## HOW TO COMPLETE THIS TASK
Nothing but the pictures is dropped; write out all the remaining data below exactly.

== GIVEN DATA ==

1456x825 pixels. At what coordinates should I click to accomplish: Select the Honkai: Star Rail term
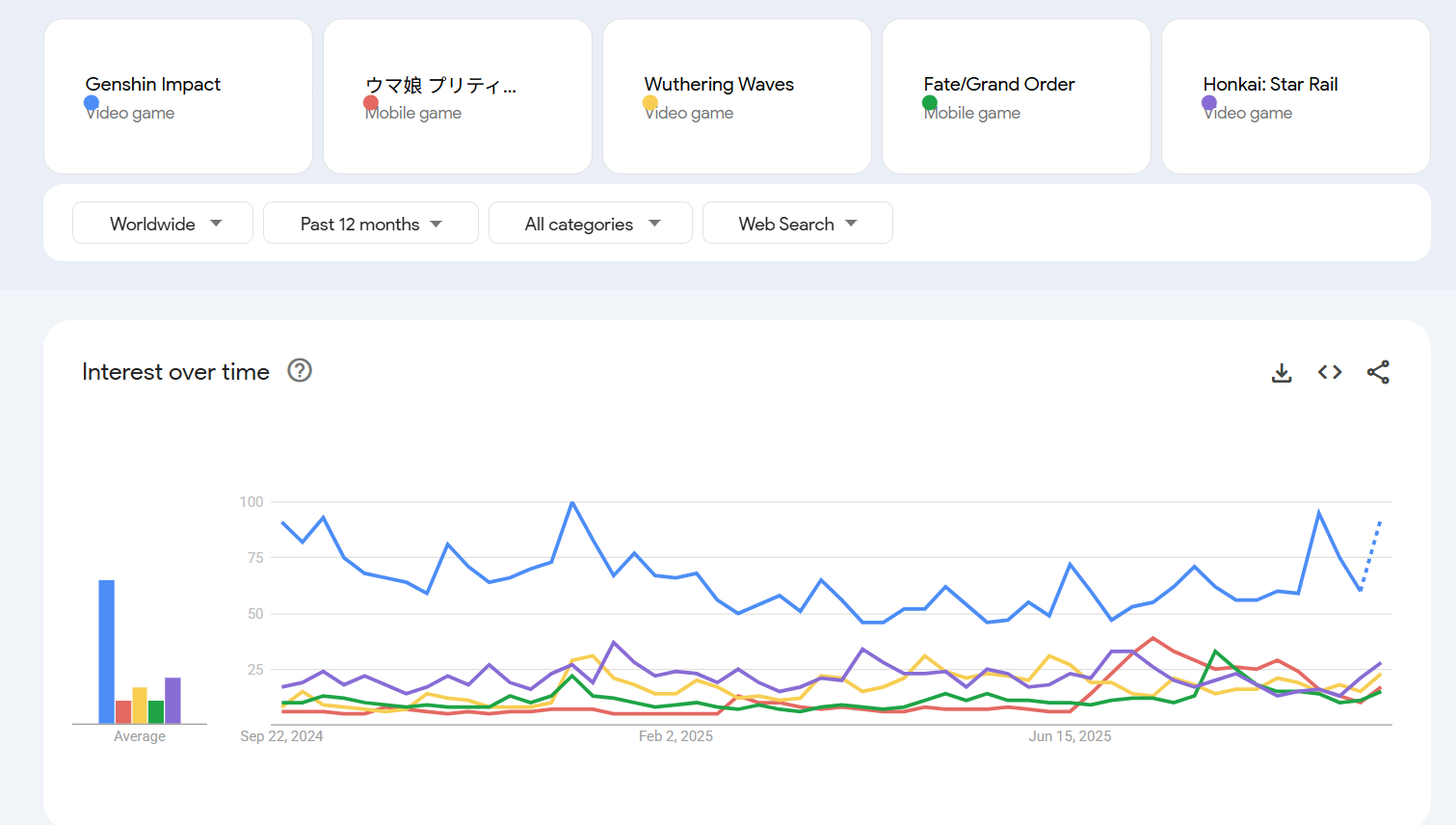[1270, 85]
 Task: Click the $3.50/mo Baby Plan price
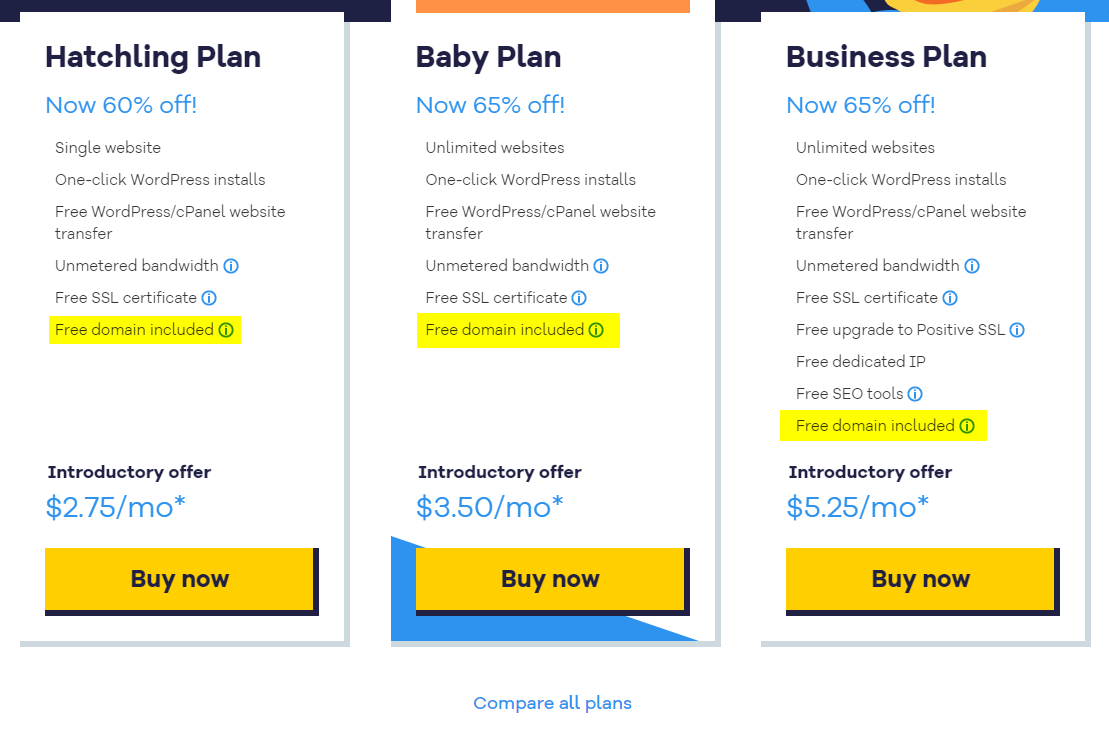click(489, 507)
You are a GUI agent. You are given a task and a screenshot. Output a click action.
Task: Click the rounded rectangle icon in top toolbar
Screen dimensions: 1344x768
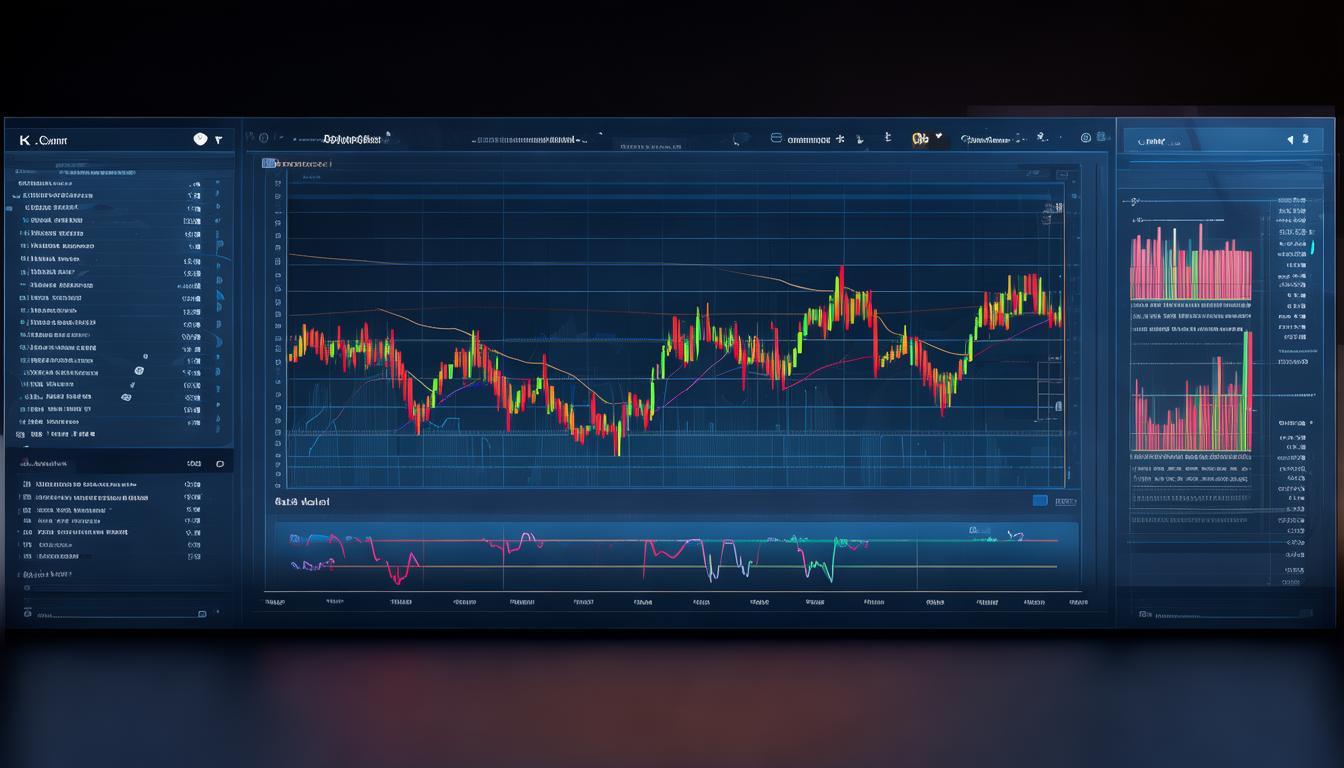coord(776,139)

===

## RESPONSE TO THIS TASK
1456x825 pixels. At what coordinates should I click to accomplish: Select the Honkai: Star Rail term
[1270, 85]
 Task: Click the $3.50/mo Baby Plan price
click(489, 507)
You are a GUI agent. You are given a task and a screenshot. Output a click action.
Task: Click the rounded rectangle icon in top toolbar
Screen dimensions: 1344x768
coord(776,139)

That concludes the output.